(Data extracted from a collection)

------------

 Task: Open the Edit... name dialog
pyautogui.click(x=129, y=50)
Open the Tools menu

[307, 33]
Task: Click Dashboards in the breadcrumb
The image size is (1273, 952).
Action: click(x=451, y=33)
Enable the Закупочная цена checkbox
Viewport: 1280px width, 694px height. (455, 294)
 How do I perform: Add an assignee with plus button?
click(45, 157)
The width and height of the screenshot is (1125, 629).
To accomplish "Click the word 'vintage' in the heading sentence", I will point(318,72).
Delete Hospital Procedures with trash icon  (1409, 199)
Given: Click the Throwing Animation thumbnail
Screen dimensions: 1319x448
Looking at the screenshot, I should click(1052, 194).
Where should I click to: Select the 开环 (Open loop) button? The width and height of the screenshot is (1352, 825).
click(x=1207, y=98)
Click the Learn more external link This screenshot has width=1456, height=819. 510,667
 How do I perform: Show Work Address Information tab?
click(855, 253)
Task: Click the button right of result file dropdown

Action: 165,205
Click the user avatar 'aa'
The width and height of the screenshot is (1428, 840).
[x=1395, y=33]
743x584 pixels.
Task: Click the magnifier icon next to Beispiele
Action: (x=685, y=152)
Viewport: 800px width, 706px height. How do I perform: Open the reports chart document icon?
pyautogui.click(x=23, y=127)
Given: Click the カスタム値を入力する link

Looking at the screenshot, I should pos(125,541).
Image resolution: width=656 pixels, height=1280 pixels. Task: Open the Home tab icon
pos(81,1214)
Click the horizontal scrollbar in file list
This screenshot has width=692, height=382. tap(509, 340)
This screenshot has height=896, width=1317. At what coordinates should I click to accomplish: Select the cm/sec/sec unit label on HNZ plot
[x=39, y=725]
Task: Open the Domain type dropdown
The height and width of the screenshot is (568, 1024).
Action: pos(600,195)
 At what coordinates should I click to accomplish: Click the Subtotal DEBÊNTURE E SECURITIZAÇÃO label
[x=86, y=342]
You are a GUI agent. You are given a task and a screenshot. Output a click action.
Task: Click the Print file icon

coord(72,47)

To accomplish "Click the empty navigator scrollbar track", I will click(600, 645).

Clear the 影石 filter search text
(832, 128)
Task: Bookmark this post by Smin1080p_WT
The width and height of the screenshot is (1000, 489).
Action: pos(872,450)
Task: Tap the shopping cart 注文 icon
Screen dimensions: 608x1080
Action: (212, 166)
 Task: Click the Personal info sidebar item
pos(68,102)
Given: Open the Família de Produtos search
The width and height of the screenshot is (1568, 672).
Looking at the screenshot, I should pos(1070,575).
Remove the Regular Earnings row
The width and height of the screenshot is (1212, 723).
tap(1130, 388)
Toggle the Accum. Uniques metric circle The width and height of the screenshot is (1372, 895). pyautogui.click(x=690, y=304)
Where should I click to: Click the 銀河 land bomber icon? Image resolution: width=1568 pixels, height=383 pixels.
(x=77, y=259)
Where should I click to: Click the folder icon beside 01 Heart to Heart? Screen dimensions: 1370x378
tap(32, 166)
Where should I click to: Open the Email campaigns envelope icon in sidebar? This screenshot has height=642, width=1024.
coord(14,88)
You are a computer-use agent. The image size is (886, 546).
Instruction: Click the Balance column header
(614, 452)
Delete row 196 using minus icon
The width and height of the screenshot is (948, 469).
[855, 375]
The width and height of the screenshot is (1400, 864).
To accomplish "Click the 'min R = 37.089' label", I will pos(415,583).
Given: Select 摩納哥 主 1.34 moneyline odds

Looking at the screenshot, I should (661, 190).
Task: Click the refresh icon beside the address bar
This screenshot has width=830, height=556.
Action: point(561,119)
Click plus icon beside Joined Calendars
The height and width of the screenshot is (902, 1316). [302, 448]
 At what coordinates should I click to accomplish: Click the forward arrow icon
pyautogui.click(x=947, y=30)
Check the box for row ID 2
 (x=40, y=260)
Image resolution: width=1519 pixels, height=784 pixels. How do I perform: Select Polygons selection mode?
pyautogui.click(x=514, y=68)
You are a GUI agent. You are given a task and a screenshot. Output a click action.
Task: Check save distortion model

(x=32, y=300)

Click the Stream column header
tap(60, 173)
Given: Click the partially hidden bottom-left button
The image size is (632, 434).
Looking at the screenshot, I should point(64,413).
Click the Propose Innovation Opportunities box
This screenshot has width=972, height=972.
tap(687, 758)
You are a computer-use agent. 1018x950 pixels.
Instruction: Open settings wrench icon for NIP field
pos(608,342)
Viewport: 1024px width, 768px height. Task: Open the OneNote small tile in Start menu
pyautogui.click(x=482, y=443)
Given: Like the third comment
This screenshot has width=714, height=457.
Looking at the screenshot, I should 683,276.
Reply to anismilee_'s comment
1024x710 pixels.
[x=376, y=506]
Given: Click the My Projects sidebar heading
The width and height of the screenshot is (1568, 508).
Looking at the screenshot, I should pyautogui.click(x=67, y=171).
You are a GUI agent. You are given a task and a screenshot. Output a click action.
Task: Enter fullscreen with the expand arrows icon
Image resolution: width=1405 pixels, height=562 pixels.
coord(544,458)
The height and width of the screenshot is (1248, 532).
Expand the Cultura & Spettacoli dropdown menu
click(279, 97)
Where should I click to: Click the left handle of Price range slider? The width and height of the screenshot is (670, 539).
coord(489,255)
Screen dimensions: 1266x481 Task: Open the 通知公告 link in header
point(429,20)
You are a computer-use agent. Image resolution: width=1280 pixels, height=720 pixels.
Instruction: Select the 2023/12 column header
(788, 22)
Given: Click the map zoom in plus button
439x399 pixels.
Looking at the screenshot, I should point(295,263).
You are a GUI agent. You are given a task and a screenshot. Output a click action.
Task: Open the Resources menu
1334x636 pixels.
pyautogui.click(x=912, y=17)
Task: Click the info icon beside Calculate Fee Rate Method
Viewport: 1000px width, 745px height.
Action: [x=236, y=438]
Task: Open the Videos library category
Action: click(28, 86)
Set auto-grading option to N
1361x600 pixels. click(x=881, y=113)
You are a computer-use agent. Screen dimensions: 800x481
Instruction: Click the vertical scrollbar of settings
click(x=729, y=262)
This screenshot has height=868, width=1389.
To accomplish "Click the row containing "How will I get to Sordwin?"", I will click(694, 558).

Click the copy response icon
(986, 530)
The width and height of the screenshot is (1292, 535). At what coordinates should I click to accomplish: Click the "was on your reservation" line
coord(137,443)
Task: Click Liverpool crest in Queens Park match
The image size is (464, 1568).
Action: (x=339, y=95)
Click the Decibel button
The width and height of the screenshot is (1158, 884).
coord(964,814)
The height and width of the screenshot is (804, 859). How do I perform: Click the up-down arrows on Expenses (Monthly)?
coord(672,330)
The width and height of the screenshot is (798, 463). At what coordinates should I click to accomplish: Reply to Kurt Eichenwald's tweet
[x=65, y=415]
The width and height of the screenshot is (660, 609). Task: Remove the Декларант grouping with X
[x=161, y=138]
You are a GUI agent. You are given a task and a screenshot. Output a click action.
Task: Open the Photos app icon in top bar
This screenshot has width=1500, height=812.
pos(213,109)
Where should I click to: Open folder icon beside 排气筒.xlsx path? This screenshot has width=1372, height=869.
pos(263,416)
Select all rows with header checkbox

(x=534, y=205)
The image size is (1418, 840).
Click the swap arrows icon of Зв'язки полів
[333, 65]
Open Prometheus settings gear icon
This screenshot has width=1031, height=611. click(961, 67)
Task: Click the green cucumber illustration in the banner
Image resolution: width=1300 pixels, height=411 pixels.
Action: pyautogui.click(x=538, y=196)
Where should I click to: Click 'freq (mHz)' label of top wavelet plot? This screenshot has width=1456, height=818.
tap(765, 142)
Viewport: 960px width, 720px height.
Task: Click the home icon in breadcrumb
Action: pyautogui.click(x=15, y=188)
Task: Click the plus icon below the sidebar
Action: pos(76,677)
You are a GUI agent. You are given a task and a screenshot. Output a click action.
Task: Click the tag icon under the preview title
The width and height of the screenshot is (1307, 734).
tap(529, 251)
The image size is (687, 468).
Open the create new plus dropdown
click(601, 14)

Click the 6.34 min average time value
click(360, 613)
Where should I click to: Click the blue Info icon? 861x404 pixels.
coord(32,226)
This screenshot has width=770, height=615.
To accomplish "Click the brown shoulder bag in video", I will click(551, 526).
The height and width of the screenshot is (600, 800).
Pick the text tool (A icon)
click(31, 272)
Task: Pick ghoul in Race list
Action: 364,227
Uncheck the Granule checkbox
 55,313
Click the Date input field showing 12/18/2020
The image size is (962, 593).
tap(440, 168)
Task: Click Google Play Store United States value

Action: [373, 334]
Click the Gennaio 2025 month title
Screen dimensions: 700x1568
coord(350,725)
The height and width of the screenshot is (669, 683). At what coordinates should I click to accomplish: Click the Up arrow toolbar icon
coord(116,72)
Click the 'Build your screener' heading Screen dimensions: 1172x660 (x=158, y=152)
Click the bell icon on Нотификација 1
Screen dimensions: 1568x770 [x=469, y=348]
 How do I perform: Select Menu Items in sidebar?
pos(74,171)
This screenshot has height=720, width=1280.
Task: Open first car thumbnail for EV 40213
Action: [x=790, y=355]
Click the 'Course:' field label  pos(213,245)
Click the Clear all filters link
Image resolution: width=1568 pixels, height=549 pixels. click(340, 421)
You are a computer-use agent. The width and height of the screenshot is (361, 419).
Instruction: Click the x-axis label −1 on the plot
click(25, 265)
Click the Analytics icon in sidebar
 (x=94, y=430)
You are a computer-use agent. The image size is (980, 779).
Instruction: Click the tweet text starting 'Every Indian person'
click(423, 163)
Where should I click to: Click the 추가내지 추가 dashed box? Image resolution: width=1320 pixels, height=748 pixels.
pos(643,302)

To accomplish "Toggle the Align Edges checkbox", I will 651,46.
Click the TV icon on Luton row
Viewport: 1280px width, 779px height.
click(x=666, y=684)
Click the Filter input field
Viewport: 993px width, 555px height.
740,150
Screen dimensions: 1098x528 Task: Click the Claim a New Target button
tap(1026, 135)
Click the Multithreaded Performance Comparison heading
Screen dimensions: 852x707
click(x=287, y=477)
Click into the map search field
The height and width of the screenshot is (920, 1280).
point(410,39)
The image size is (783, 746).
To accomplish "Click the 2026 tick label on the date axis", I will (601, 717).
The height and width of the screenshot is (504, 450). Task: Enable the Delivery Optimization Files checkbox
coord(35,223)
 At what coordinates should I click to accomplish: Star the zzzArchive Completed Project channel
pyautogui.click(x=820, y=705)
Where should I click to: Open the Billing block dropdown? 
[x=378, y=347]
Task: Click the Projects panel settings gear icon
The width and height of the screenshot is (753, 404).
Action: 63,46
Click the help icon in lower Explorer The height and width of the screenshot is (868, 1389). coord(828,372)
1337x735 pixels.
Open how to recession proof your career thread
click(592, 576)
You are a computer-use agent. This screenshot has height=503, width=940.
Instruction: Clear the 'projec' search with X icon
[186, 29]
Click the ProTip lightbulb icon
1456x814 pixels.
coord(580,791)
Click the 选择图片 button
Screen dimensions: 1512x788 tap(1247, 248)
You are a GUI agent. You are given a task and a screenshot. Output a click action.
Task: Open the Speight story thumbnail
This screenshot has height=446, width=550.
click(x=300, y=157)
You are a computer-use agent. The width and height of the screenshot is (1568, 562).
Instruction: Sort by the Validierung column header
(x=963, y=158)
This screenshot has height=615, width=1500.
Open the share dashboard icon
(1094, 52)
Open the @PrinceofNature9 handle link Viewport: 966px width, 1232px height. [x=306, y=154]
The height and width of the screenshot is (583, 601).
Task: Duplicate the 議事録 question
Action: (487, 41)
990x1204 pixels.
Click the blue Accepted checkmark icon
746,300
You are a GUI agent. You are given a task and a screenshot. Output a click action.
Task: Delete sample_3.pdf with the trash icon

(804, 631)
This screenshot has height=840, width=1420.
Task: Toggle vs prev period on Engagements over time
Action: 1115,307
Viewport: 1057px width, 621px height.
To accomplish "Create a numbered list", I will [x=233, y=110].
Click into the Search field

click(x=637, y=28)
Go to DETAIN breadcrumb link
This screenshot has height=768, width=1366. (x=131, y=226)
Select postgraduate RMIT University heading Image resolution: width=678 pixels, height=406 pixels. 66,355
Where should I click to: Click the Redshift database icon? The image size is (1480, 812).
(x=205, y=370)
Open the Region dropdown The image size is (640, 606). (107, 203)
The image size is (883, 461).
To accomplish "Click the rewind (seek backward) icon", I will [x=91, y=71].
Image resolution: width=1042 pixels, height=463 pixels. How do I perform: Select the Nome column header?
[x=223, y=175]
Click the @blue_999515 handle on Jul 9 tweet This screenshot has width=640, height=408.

------------

Write out every line of the data that holds the word "input".

**Answer for this exercise:**
Click the Date input field showing 12/18/2020
Click the Filter input field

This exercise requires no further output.